:: Material provided ::
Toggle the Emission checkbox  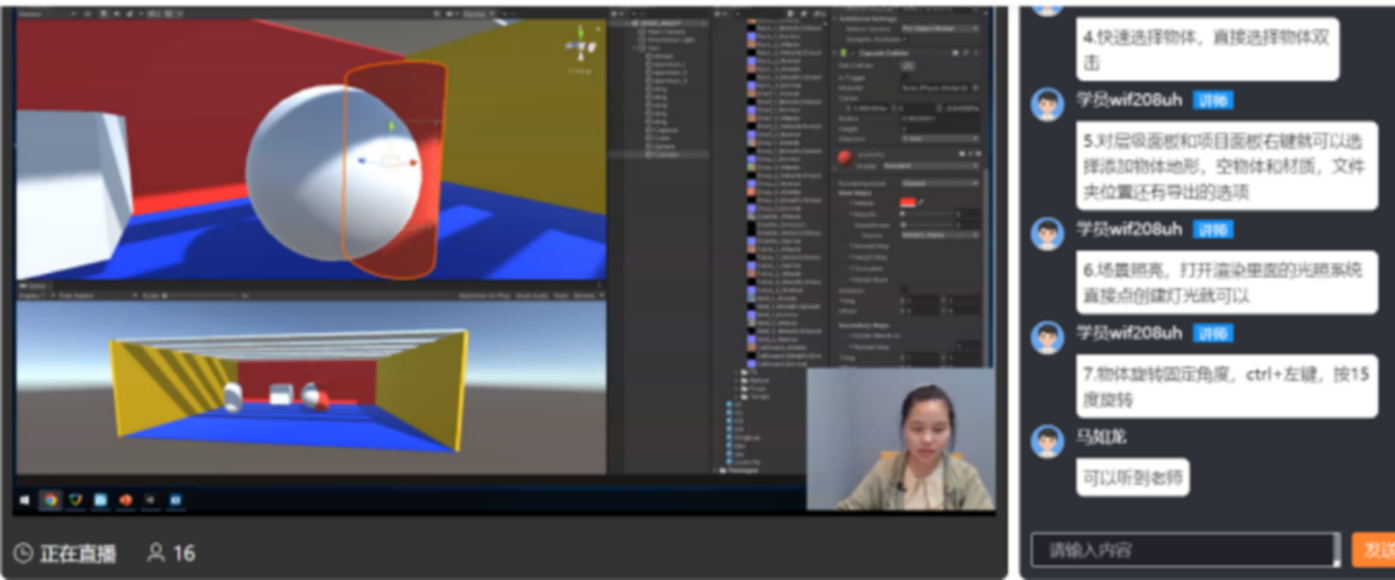pyautogui.click(x=905, y=289)
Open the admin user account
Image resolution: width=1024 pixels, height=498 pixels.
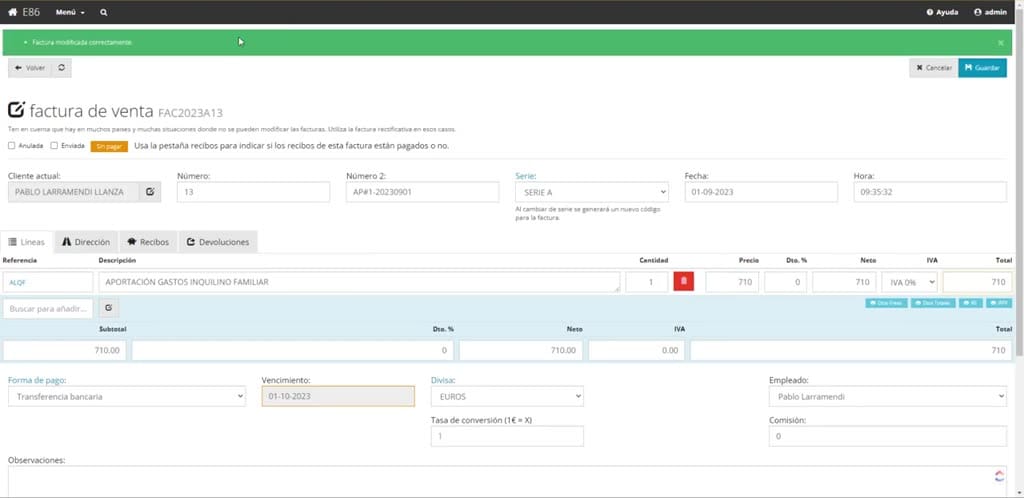point(990,12)
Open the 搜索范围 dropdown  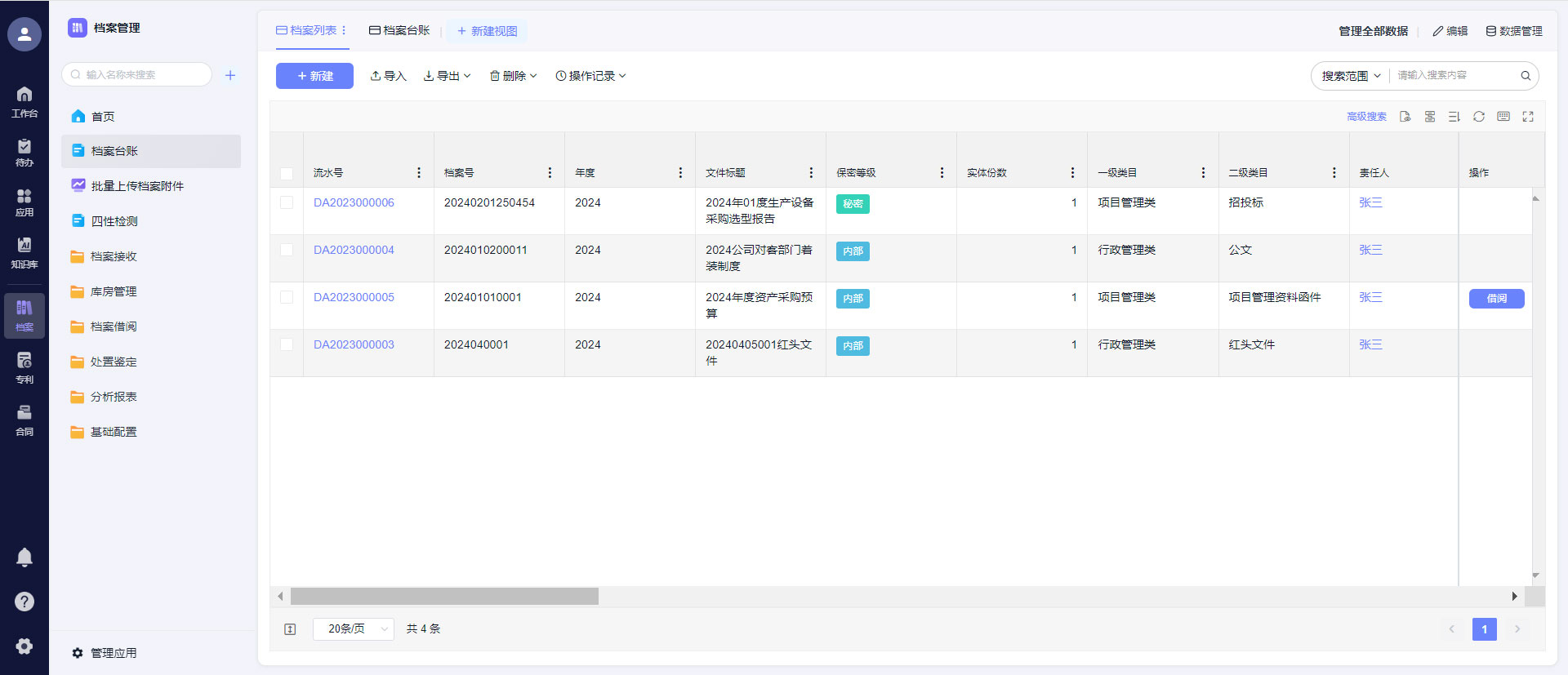pyautogui.click(x=1351, y=76)
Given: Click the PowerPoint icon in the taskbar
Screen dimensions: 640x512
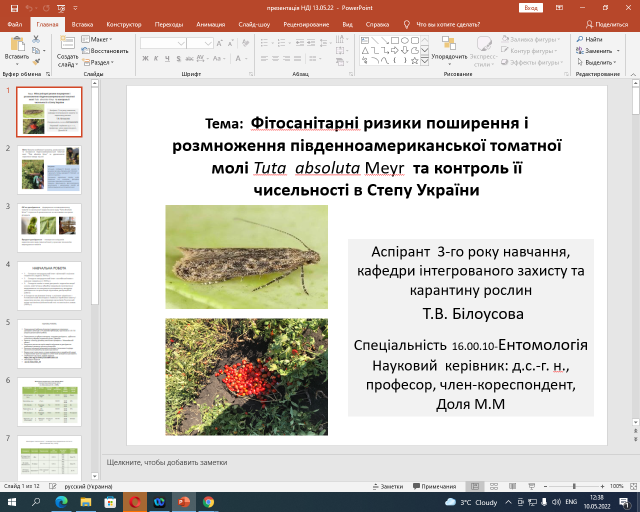Looking at the screenshot, I should click(183, 501).
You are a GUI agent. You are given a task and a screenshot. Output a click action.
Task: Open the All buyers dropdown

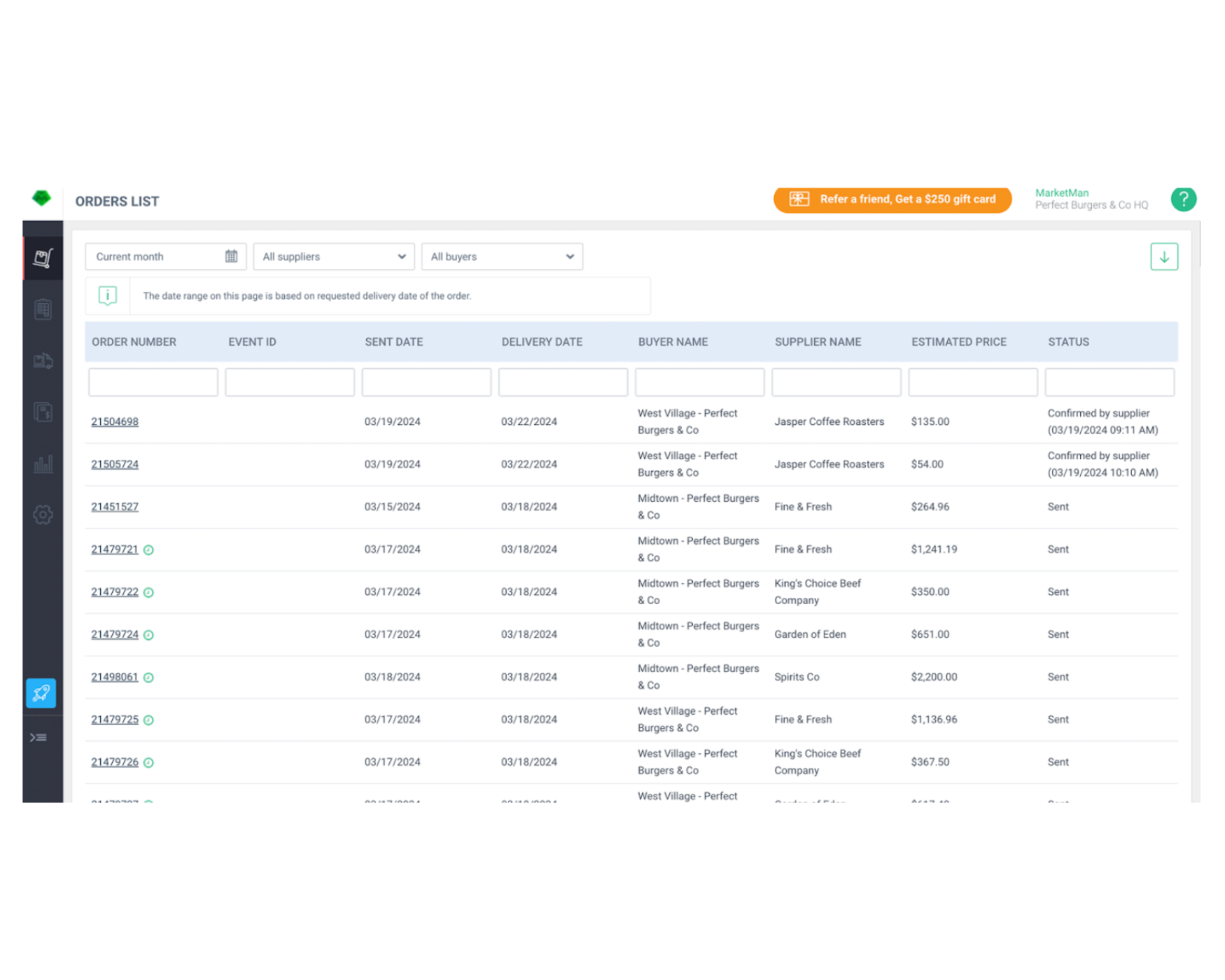tap(501, 257)
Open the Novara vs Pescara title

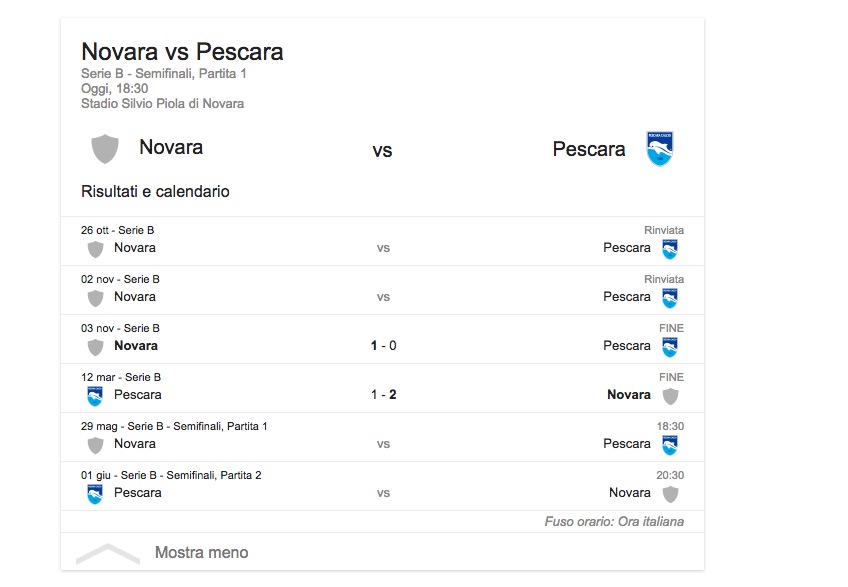click(182, 52)
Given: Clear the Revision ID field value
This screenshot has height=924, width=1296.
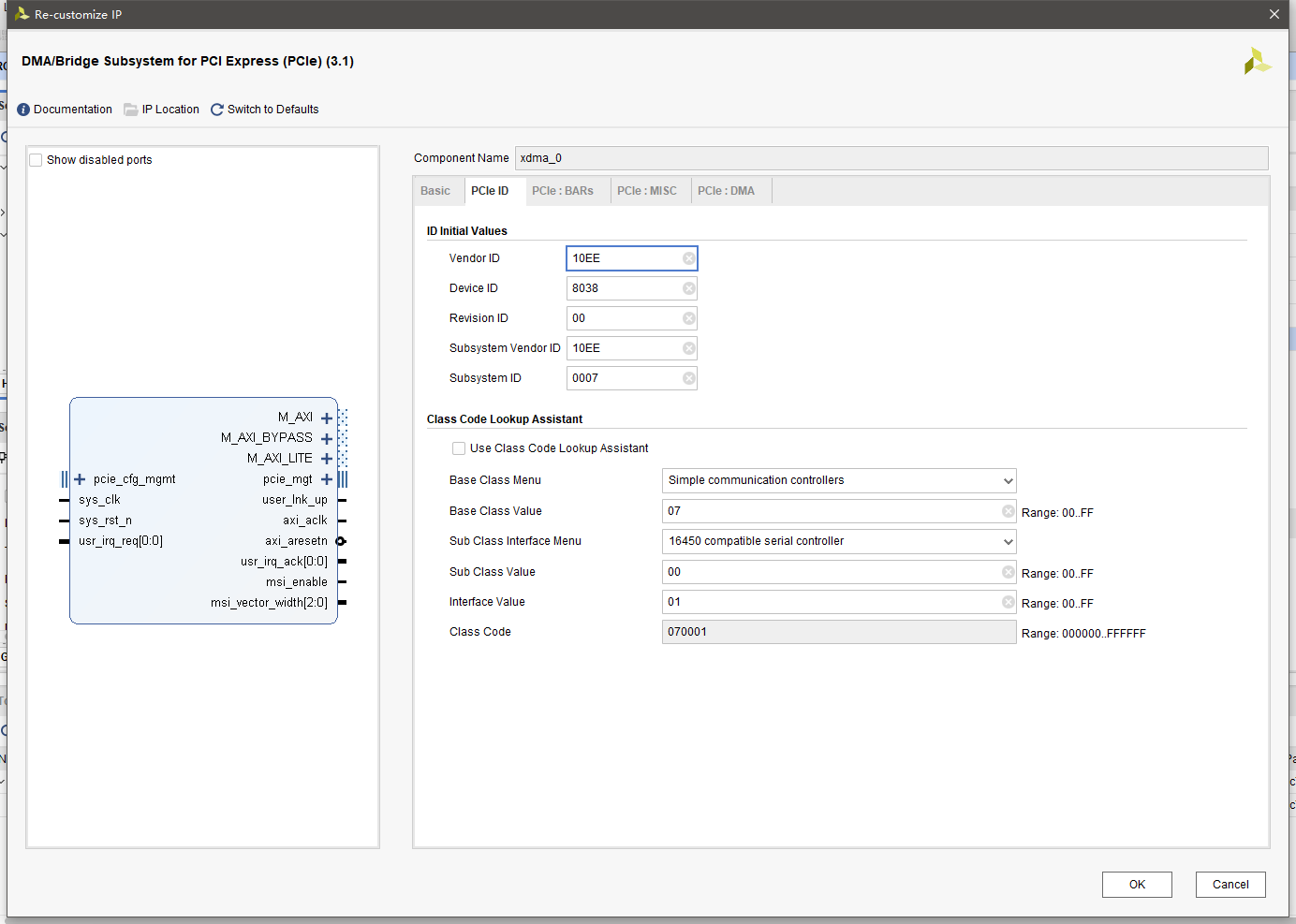Looking at the screenshot, I should tap(688, 318).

:: Goal of the exercise ::
Beginning at the line that contains "Given: Clear the Revision ID field value" and ending at the last line of the data, return each line exactly; no picture belongs in the copy.

:: Written response ::
Given: Clear the Revision ID field value
This screenshot has height=924, width=1296.
Looking at the screenshot, I should tap(688, 318).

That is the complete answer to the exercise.